Introduction: The End of the Era of the Eternal Number​

Imagine you have a single key to every door in your life: your home, your car, your bank vault, your office. You leave a copy of it with everyone who provides you with a service: your hairdresser, your taxi driver, your online store courier. If the key is stolen or copied from any of them, you risk losing everything. This is exactly how our online bank cards worked for decades: we transmitted the real, unchangeable card number (PAN – Primary Account Number) to thousands of merchants, trusting each of them to keep it secret.

Massive data leaks from compromised stores proved that this trust was an illusion. The answer to this fundamental vulnerability is a technology that changes the very essence of card data – tokenization. It transforms the vulnerable “eternal key” into one-time digital passes that are useless in the wrong hands. This article is a deep dive into how this technology has quietly revolutionized online payment security.

Chapter 1. The Essence of Tokenization: PAN is Dying, Long Live the Token!​

Tokenization is the process of replacing sensitive data (like a card number) with a unique digital identifier that has no intrinsic value — a token.

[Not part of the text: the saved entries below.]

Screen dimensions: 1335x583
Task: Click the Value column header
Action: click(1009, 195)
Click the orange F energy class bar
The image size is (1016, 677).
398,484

How it works (basic diagram):

  1. Initial data: You have a card with PAN 1234 5678 9012 3456.
  2. Token request: When you link a card to Apple Pay or create a virtual card, your bank (through the payment system) generates a unique token, for example, 9876 5432 1098 7654. This is a 16-digit number that looks like a regular card number.
  3. Link in storage: The payment system (Visa, Mastercard) stores in its highly secure token storage (Token Vault) an unbreakable link: Token 9876... → PAN 1234.... The bank also knows this link.
  4. Using a token: Instead of a PAN, a token 9876 is transferred to the online store or terminal.... The store sees and stores the token, not your real PAN.

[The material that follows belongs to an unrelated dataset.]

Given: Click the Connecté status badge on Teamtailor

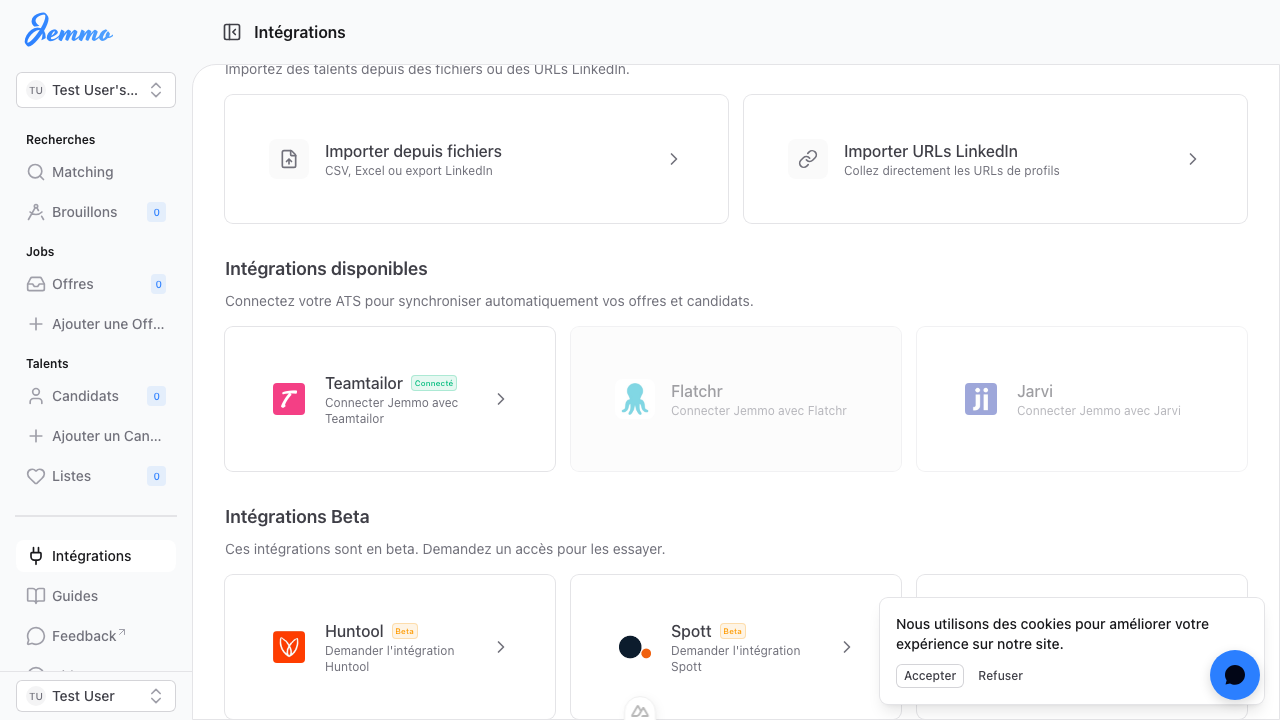Looking at the screenshot, I should (x=434, y=383).
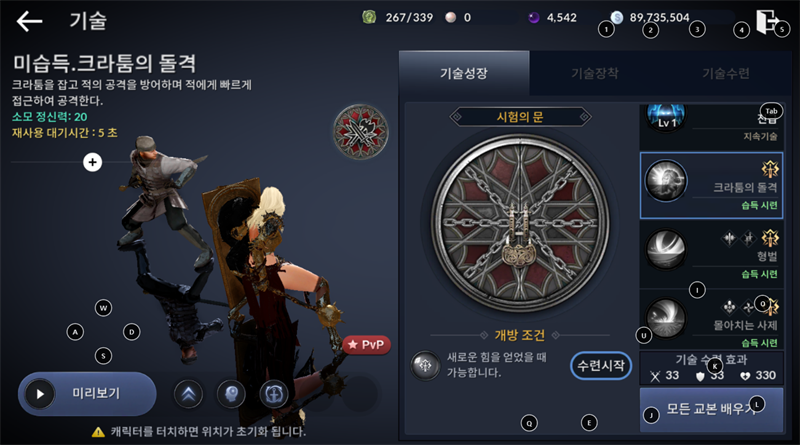Click the head silhouette icon button
Screen dimensions: 800x445
pos(231,394)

Key principle: A token is useless without context.
  • If a token is stolen from a store's database, the fraudster will not be able to use it to pay elsewhere because:
    • It is “tied” to a specific device (your phone) or a specific seller.
    • For its authorization, additional verification is required (biometrics, device cryptogram).
    • It can be cancelled instantly without affecting the main card.

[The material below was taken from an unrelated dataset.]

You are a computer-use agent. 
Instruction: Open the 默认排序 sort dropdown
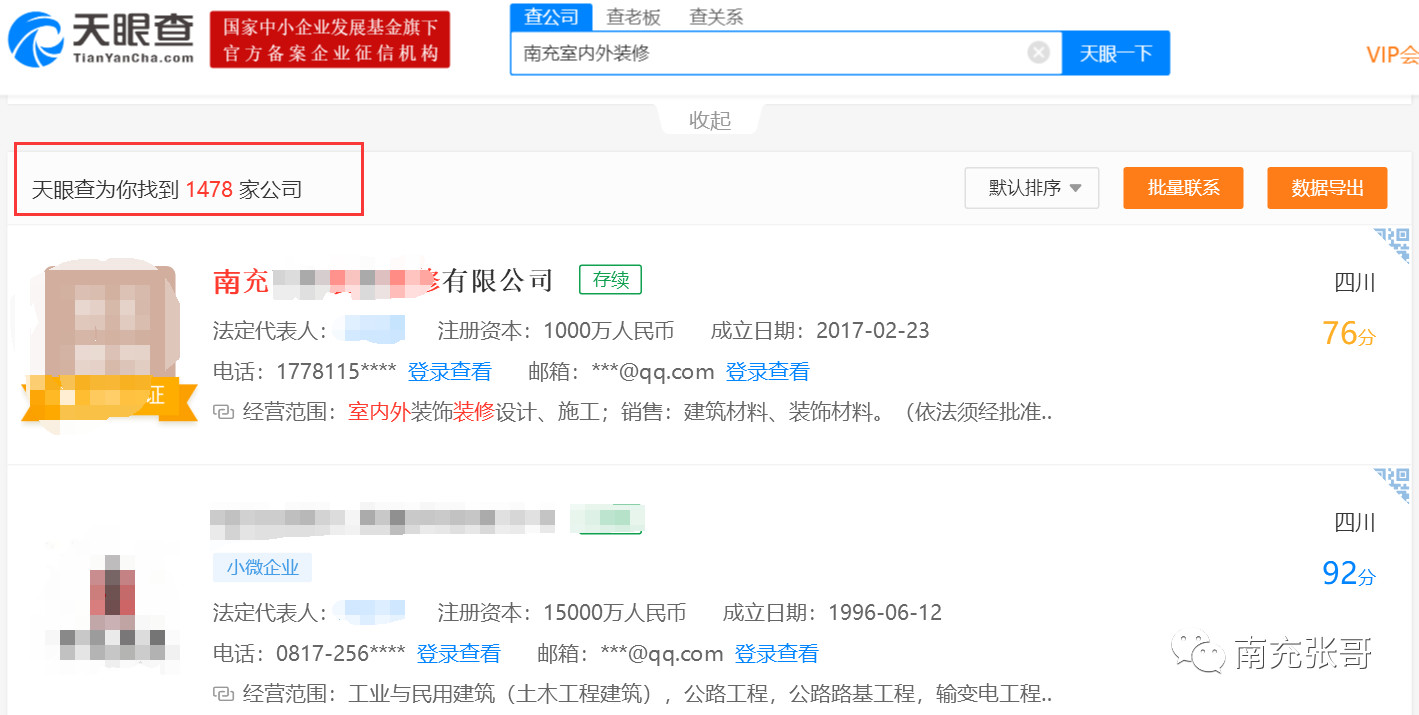[1031, 188]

Chapter 2. Security Architecture: How Token Ecosystems Work​

Payment systems have developed entire ecosystems to manage the token lifecycle.

1. Visa Token Service (VTS):
This is Visa's global platform. Its key components are:
  • Token Requestor: This could be a device manufacturer (Apple, Samsung), a bank, an app developer (Uber, Netflix), or a major merchant (Amazon). They request a token for their service.
  • Token Vault: Visa's centralized, highly secure database that stores all token↔PAN relationships. It's the "source of truth."
  • Token Assurance: Visa assigns a level (from 1 to 5) to the token, indicating how securely the cardholder's identity was verified during linking. A higher level gives transactions greater credibility.

2. Mastercard Digital Enablement Service (MDES):
A similar ecosystem from Mastercard. MDES also provides an API for tokenization and manages the token lifecycle, ensuring they are linked to devices and apps.

The issuing bank plays a key role: the bank that issued your card must be connected to these services. When you add your card, it verifies your identity (usually via 3-D Secure in its app) and authorizes Visa/Mastercard to issue a token.

Chapter 3. Use Cases: From Smartphones to Disposable Cards​

Tokenization manifests itself in our lives in two main forms.

1. Contactless payments from devices (Apple Pay, Google Pay, Samsung Pay) — Device-Based Tokens.
  • Process: When you add a card to your wallet, your iPhone requests a unique Device Account Number (DAN) from the bank via VTS/MDES — this is the token.
  • Features: This token is permanently written into the phone's secure chip (Secure Element). It is tied specifically to this device.
  • Payment: When you hold your phone to the terminal, the chip generates a unique cryptogram for each transaction based on this token. It is physically impossible to steal the token from the chip.
  • Advantages: Even if the terminal is hacked, it will only contain a one-time cryptogram for a token that works only with that phone. PAN leakage is completely eliminated.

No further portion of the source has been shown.